William Robertson

Nació el 19 de sep­tiembre de 1721 en Borthwick (Midlothian) y murió en Grange House (Edimburgo) el 11 de junio de 1793. Estudió en la universi­dad de Edimburgo y llegó a ministro de la Iglesia escocesa. Como miembro de la asam­blea general presbiteriana estuvo al frente del partido moderado. En el año 1743 obtuvo el beneficio de Gladsmuir, y en 1745 luchó como voluntario contra la invasión de Car­los Stuart. En 1753 contrajo matrimonio con su prima Mary Nisbet, de la que tuvo cin­co hijos. Ingresado en 1754 en la «Select Society», recibió numerosos cargos y hono­res, entre ellos los nombramientos de doctor de la Universidad de Edimburgo.

(1758), capellán del castillo de Stirling (1759) y de S. M. en Escocia (1761), jefe de la «Ge­neral Assembly», e historiador real, a par­tir de 1763, con un estipendio anual de dos­cientas libras esterlinas. Entre sus numerosos textos históricos destaca su obra maes­tra, la Historia de Escocia (1759, v.), ba­sada en una cuidadosa recopilación de los hechos y escrita con una amplitud de cri­terio que mereció los elogios de Edmund Burke y David Hume; el libro, empero, sus­citó vivas polémicas en cuanto a la presen­tación de María Estuardo. Parecida impor­tancia ofrece la Historia del reinado del emperador Carlos V (1769, v.), singular­mente notable por su brillante introducción, en la que el autor lleva a cabo una sínte­sis audaz sobre la evolución de la sociedad europea desde el final del Imperio romano hasta el siglo XVI, y traza la primera des­cripción orgánica de la Edad Media, con sus complejos contrastes políticos y religio­sos.

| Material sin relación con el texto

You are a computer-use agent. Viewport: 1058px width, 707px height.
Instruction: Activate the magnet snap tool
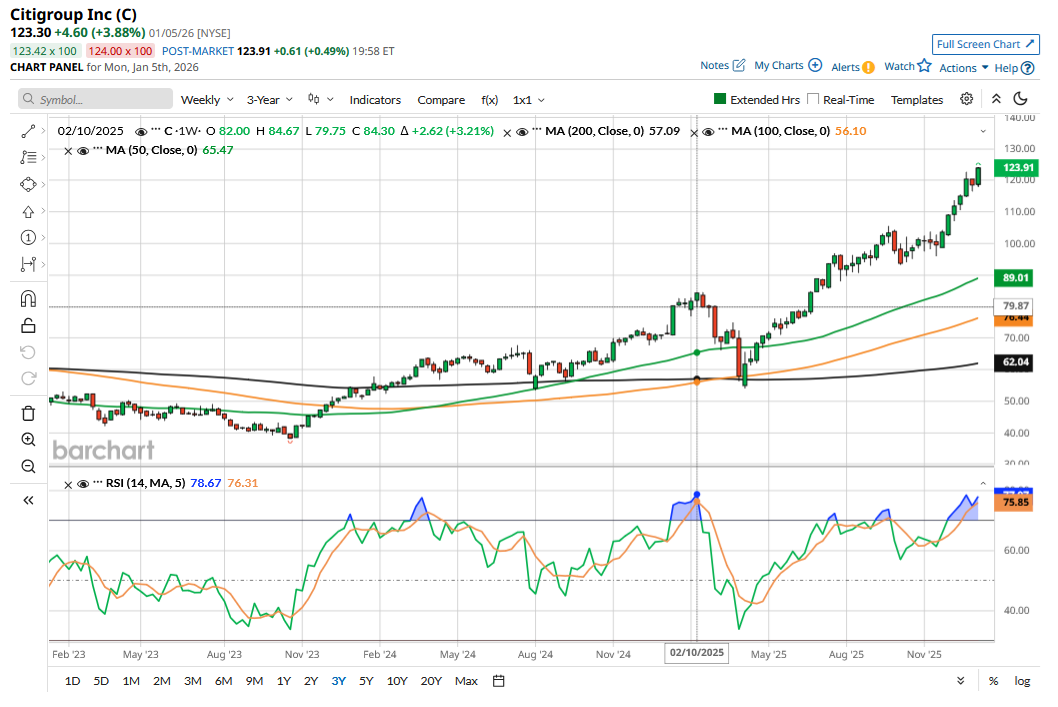28,298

Robertson escribió, además, la History of the Discovery and Settlement of America (1777), primera exposición inglesa favorable a la colonización española del Nuevo Mundo, y una Historical Disquisition concerning the Knowledge which the Ancients had of In­dia (1791), ensayo acerca de la civilización india. Admirado por la escrupulosidad de sus investigaciones y la equidad de los jui­cios, y ampliamente leído, nuestro autor se aproxima a Hume en cuanto a método y estilo, siquiera el tono de sus obras resulte animado y también más asequible a la mentalidad media.